Um adeus para Miguel Borges
* Por
José Ribamar Bessa Freire
Sinto-me no dever de comentar aqui as manifestações
de rua que estão pipocando nas principais cidades brasileiras, acuando a classe
política que não está entendendo bulhufas e, perplexa, morre de inveja porque
nem todos os partidos políticos juntos são capazes de mobilizar tanta gente.
Confesso que aquela passividade até então dominante me incomodava: será que
essa geração é castrada? Não, não é. Silvinho, um sobrinho-neto de 15 anos, me
escreve de Manaus contando, eufórico, como foi seu primeiro banho de rua. Ele
quer ser antropólogo. Começa bem.
O Brasil, ao aprender o caminho das ruas, acordou
com um vigor novo e forte. Essa é a notícia, a novidade. No entanto, não será
esse o tema de nossa conversa dominical, pois interesses jornalísticos nem
sempre coincidem com a nossa memória afetiva. É que não posso deixar o Miguel
Borges ir embora sem lhe dar um adeus. Convivemos quase diariamente, em 1968, quando ele era chefe de reportagem do
jornal O PAIZ, no Rio, e eu um 'foca'
ainda não amestrado.
Digo quase diariamente,
porque de vez em quando, eu não comparecia ao trabalho. Borges ia à loucura. Na
primeira vez, perguntou:
- O que foi que aconteceu?
- Meu pai morreu - respondi, compungido e
cabisbaixo, o que era absolutamente verdade. Apenas omiti a data: três anos
antes do episódio aqui narrado. Miguel me deu os pêsames, a pauta do dia e um
conselho: em casos como esse, eu devia avisá-lo por telefone.

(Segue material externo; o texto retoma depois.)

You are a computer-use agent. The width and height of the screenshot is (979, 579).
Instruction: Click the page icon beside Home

Ele sabia que podia contar comigo. Quase sempre - olha
o 'quase' outra vez - eu o acompanhava madrugada adentro, pau pra toda obra,
ajudando-o a fechar o jornal. Isso porque o trabalho de repórter sempre me
deixava eletrizado. Na cozinha da redação, eu entrava em transe, ficava cego,
não via mais nada: só jornal. Respirava jornal, meu café da manhã era jornal,
almoçava jornal, merendava jornal, jantava jornal, dormia sonhando com jornal.
Enquanto fui repórter, o jornal era minha cachaça, uma droga, do qual dependia,
na qual era viciado. Fazia mal, é verdade, mas 'dava barato'.

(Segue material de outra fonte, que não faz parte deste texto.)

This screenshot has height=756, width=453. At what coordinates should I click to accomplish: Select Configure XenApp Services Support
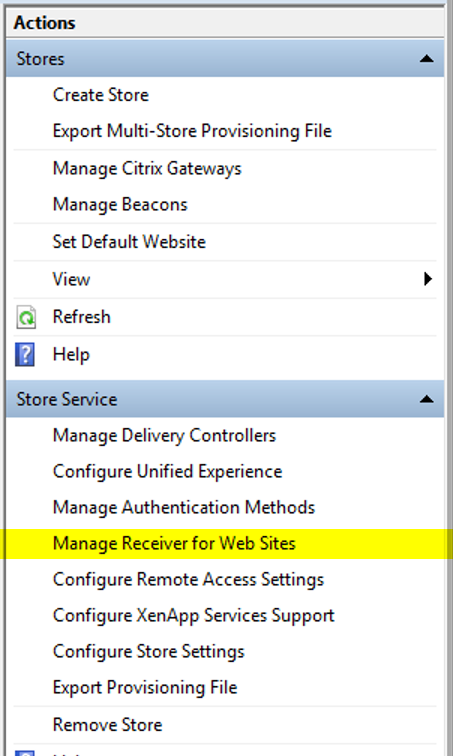tap(194, 616)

Por isso, sempre fui explorado. As horas extras
nunca foram remuneradas, era tudo na base do entusiasmo, o que me levava, de
vez em quando, a tirar por conta própria um dia de descanso, que ninguém é de
ferro.
O velório da titia
Na segunda falta, matei minha avó Maria Elisa. Ela
estava enterrada havia mais de dez anos e, para atualizar o cadáver, entrei na
redação com um chumaço preto no bolso da camisa, de luto, como era costume na
época. Contei histórias dela lá do Maranhão, onde Borges havia vivido sua
infância. Falei que meu nome era uma promessa da vovó a São José de Ribamar,
que eu era o xodó da vovó, não podia deixar de ir ao velório, você entende?
- Porra - gritou o Borges - com todo respeito à tua
avó, por que você não telefonou dizendo que não podia vir?
Acontece que se eu telefonasse, Miguel Borges,
experiente jornalista, sabia como me convencer a ir trabalhar. Bastava acenar
com um fato novo que despertasse minha curiosidade. Nascido em Picos, Piauí, em
1937 - dez anos antes de mim - ele veio em 1955 para o Rio, onde atuou em
vários jornais: Tribuna da Imprensa, Jornal do Commércio, Última Hora, O Dia.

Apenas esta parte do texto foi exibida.